### Aim of the exercise
Would you transcribe all of the entries that follow, word for word?
(Material provided)
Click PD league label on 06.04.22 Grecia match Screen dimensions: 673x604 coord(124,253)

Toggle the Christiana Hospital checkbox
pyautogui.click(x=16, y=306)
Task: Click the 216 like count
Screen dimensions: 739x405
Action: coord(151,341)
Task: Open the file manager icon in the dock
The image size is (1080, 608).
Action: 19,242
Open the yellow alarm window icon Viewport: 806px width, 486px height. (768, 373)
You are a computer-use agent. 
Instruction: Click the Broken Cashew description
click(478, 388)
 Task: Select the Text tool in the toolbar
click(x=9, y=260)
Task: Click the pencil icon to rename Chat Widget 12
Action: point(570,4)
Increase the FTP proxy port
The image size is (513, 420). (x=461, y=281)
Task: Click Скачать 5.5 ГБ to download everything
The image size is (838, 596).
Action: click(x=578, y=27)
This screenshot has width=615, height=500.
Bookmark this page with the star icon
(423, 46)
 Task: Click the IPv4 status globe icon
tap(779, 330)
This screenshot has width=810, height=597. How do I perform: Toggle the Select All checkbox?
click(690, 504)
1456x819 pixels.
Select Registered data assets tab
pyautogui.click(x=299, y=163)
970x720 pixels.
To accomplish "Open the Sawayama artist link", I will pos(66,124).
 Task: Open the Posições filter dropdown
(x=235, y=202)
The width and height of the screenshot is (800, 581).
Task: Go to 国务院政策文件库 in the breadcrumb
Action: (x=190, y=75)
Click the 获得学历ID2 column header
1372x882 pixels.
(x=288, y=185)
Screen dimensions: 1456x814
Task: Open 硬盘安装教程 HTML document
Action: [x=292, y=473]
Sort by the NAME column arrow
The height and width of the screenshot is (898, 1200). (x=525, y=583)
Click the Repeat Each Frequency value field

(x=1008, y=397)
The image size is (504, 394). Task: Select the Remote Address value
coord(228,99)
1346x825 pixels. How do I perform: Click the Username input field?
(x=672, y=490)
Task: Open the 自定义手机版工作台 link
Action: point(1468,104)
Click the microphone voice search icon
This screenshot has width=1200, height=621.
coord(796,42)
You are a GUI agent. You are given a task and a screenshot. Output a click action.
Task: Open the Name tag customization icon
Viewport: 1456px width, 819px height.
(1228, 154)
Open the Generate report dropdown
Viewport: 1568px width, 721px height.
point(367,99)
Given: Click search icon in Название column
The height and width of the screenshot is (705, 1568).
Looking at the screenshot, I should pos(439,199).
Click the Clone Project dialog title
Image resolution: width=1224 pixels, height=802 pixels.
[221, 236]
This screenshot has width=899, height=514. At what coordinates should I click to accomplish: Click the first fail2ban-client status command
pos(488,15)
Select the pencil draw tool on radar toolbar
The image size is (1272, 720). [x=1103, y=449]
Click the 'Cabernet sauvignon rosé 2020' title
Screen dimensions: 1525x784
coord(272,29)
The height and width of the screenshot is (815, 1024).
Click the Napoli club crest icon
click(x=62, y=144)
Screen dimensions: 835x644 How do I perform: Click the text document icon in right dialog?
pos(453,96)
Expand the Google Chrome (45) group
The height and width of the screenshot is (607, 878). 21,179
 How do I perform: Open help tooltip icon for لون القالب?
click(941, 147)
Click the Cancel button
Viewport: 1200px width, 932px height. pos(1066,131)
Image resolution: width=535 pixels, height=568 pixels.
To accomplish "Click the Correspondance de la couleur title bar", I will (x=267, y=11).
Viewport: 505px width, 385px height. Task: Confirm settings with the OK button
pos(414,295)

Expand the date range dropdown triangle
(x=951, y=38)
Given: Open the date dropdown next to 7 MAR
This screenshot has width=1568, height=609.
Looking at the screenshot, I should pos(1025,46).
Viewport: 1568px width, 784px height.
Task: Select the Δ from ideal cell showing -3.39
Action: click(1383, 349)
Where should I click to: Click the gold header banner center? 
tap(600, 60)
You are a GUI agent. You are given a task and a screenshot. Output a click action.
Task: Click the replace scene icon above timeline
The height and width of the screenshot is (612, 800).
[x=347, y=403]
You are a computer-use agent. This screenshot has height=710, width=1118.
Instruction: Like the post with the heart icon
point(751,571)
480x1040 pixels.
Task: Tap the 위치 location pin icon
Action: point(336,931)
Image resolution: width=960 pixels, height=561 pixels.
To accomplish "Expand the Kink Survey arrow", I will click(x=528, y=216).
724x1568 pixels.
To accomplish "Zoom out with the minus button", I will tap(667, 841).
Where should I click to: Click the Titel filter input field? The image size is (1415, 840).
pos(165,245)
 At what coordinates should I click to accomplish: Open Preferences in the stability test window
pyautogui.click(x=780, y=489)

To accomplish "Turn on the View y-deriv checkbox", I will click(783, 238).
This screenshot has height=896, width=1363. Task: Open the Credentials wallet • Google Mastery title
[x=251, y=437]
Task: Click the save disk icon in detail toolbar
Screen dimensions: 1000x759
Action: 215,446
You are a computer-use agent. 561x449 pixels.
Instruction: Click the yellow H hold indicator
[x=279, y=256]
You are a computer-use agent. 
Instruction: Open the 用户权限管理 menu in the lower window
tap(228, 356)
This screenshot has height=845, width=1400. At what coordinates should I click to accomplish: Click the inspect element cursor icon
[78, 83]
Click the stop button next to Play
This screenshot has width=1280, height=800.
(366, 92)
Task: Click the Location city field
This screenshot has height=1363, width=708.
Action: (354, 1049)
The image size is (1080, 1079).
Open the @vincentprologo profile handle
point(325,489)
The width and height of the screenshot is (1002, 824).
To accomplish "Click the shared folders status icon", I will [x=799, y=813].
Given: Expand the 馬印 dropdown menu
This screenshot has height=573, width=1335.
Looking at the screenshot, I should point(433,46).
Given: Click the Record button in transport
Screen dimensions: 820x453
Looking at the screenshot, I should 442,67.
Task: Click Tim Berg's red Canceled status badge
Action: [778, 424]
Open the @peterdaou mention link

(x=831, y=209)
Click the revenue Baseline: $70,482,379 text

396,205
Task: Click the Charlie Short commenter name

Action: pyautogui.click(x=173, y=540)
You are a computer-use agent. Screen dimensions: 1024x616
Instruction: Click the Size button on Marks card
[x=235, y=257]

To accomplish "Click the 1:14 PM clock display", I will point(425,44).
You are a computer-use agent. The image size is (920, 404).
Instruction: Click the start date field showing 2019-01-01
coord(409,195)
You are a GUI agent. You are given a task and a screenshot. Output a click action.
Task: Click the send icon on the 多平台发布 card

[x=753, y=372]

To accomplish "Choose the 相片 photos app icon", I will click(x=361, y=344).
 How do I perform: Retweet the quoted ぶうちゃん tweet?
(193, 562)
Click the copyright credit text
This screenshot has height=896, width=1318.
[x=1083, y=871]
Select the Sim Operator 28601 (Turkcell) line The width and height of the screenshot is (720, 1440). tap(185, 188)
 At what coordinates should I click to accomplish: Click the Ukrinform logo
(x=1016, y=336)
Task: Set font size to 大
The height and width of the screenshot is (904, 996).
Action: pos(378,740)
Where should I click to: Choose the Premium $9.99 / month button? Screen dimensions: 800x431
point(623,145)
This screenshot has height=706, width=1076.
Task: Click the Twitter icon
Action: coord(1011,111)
(End Material provided)
### Task response
Click PD league label on 06.04.22 Grecia match Screen dimensions: 673x604 coord(124,253)

Toggle the Christiana Hospital checkbox
pyautogui.click(x=16, y=306)
Task: Click the 216 like count
Screen dimensions: 739x405
Action: coord(151,341)
Task: Open the file manager icon in the dock
The image size is (1080, 608).
Action: 19,242
Open the yellow alarm window icon Viewport: 806px width, 486px height. (768, 373)
You are a computer-use agent. 
Instruction: Click the Broken Cashew description
click(478, 388)
 Task: Select the Text tool in the toolbar
click(x=9, y=260)
Task: Click the pencil icon to rename Chat Widget 12
Action: point(570,4)
Increase the FTP proxy port
The image size is (513, 420). (x=461, y=281)
Task: Click Скачать 5.5 ГБ to download everything
The image size is (838, 596).
Action: click(x=578, y=27)
This screenshot has width=615, height=500.
Bookmark this page with the star icon
(423, 46)
 Task: Click the IPv4 status globe icon
tap(779, 330)
This screenshot has width=810, height=597. How do I perform: Toggle the Select All checkbox?
click(690, 504)
1456x819 pixels.
Select Registered data assets tab
pyautogui.click(x=299, y=163)
970x720 pixels.
To accomplish "Open the Sawayama artist link", I will pos(66,124).
 Task: Open the Posições filter dropdown
(x=235, y=202)
The width and height of the screenshot is (800, 581).
Task: Go to 国务院政策文件库 in the breadcrumb
Action: (x=190, y=75)
Click the 获得学历ID2 column header
1372x882 pixels.
(x=288, y=185)
Screen dimensions: 1456x814
Task: Open 硬盘安装教程 HTML document
Action: [x=292, y=473]
Sort by the NAME column arrow
The height and width of the screenshot is (898, 1200). (x=525, y=583)
Click the Repeat Each Frequency value field

(x=1008, y=397)
The image size is (504, 394). Task: Select the Remote Address value
coord(228,99)
1346x825 pixels. How do I perform: Click the Username input field?
(x=672, y=490)
Task: Open the 自定义手机版工作台 link
Action: point(1468,104)
Click the microphone voice search icon
This screenshot has width=1200, height=621.
coord(796,42)
You are a GUI agent. You are given a task and a screenshot. Output a click action.
Task: Open the Name tag customization icon
Viewport: 1456px width, 819px height.
(1228, 154)
Open the Generate report dropdown
Viewport: 1568px width, 721px height.
point(367,99)
Given: Click search icon in Название column
The height and width of the screenshot is (705, 1568).
Looking at the screenshot, I should pos(439,199).
Click the Clone Project dialog title
Image resolution: width=1224 pixels, height=802 pixels.
[221, 236]
This screenshot has width=899, height=514. At what coordinates should I click to accomplish: Click the first fail2ban-client status command
pos(488,15)
Select the pencil draw tool on radar toolbar
The image size is (1272, 720). [x=1103, y=449]
Click the 'Cabernet sauvignon rosé 2020' title
Screen dimensions: 1525x784
coord(272,29)
The height and width of the screenshot is (815, 1024).
Click the Napoli club crest icon
click(x=62, y=144)
Screen dimensions: 835x644 How do I perform: Click the text document icon in right dialog?
pos(453,96)
Expand the Google Chrome (45) group
The height and width of the screenshot is (607, 878). 21,179
 How do I perform: Open help tooltip icon for لون القالب?
click(941, 147)
Click the Cancel button
Viewport: 1200px width, 932px height. pos(1066,131)
Image resolution: width=535 pixels, height=568 pixels.
To accomplish "Click the Correspondance de la couleur title bar", I will (x=267, y=11).
Viewport: 505px width, 385px height. Task: Confirm settings with the OK button
pos(414,295)

Expand the date range dropdown triangle
(x=951, y=38)
Given: Open the date dropdown next to 7 MAR
This screenshot has width=1568, height=609.
Looking at the screenshot, I should pos(1025,46).
Viewport: 1568px width, 784px height.
Task: Select the Δ from ideal cell showing -3.39
Action: click(1383, 349)
Where should I click to: Click the gold header banner center? 
tap(600, 60)
You are a GUI agent. You are given a task and a screenshot. Output a click action.
Task: Click the replace scene icon above timeline
The height and width of the screenshot is (612, 800).
[x=347, y=403]
You are a computer-use agent. This screenshot has height=710, width=1118.
Instruction: Like the post with the heart icon
point(751,571)
480x1040 pixels.
Task: Tap the 위치 location pin icon
Action: point(336,931)
Image resolution: width=960 pixels, height=561 pixels.
To accomplish "Expand the Kink Survey arrow", I will click(x=528, y=216).
724x1568 pixels.
To accomplish "Zoom out with the minus button", I will tap(667, 841).
Where should I click to: Click the Titel filter input field? The image size is (1415, 840).
pos(165,245)
 At what coordinates should I click to accomplish: Open Preferences in the stability test window
pyautogui.click(x=780, y=489)

To accomplish "Turn on the View y-deriv checkbox", I will click(783, 238).
This screenshot has height=896, width=1363. Task: Open the Credentials wallet • Google Mastery title
[x=251, y=437]
Task: Click the save disk icon in detail toolbar
Screen dimensions: 1000x759
Action: 215,446
You are a computer-use agent. 561x449 pixels.
Instruction: Click the yellow H hold indicator
[x=279, y=256]
You are a computer-use agent. 
Instruction: Open the 用户权限管理 menu in the lower window
tap(228, 356)
This screenshot has height=845, width=1400. At what coordinates should I click to accomplish: Click the inspect element cursor icon
[78, 83]
Click the stop button next to Play
This screenshot has width=1280, height=800.
(366, 92)
Task: Click the Location city field
This screenshot has height=1363, width=708.
Action: (354, 1049)
The image size is (1080, 1079).
Open the @vincentprologo profile handle
point(325,489)
The width and height of the screenshot is (1002, 824).
To accomplish "Click the shared folders status icon", I will [x=799, y=813].
Given: Expand the 馬印 dropdown menu
This screenshot has height=573, width=1335.
Looking at the screenshot, I should point(433,46).
Given: Click the Record button in transport
Screen dimensions: 820x453
Looking at the screenshot, I should 442,67.
Task: Click Tim Berg's red Canceled status badge
Action: [778, 424]
Open the @peterdaou mention link

(x=831, y=209)
Click the revenue Baseline: $70,482,379 text

396,205
Task: Click the Charlie Short commenter name

Action: pyautogui.click(x=173, y=540)
You are a computer-use agent. Screen dimensions: 1024x616
Instruction: Click the Size button on Marks card
[x=235, y=257]

To accomplish "Click the 1:14 PM clock display", I will point(425,44).
You are a computer-use agent. The image size is (920, 404).
Instruction: Click the start date field showing 2019-01-01
coord(409,195)
You are a GUI agent. You are given a task and a screenshot. Output a click action.
Task: Click the send icon on the 多平台发布 card

[x=753, y=372]

To accomplish "Choose the 相片 photos app icon", I will click(x=361, y=344).
 How do I perform: Retweet the quoted ぶうちゃん tweet?
(193, 562)
Click the copyright credit text
This screenshot has height=896, width=1318.
[x=1083, y=871]
Select the Sim Operator 28601 (Turkcell) line The width and height of the screenshot is (720, 1440). tap(185, 188)
 At what coordinates should I click to accomplish: Click the Ukrinform logo
(x=1016, y=336)
Task: Set font size to 大
The height and width of the screenshot is (904, 996).
Action: pos(378,740)
Where should I click to: Choose the Premium $9.99 / month button? Screen dimensions: 800x431
point(623,145)
This screenshot has height=706, width=1076.
Task: Click the Twitter icon
Action: coord(1011,111)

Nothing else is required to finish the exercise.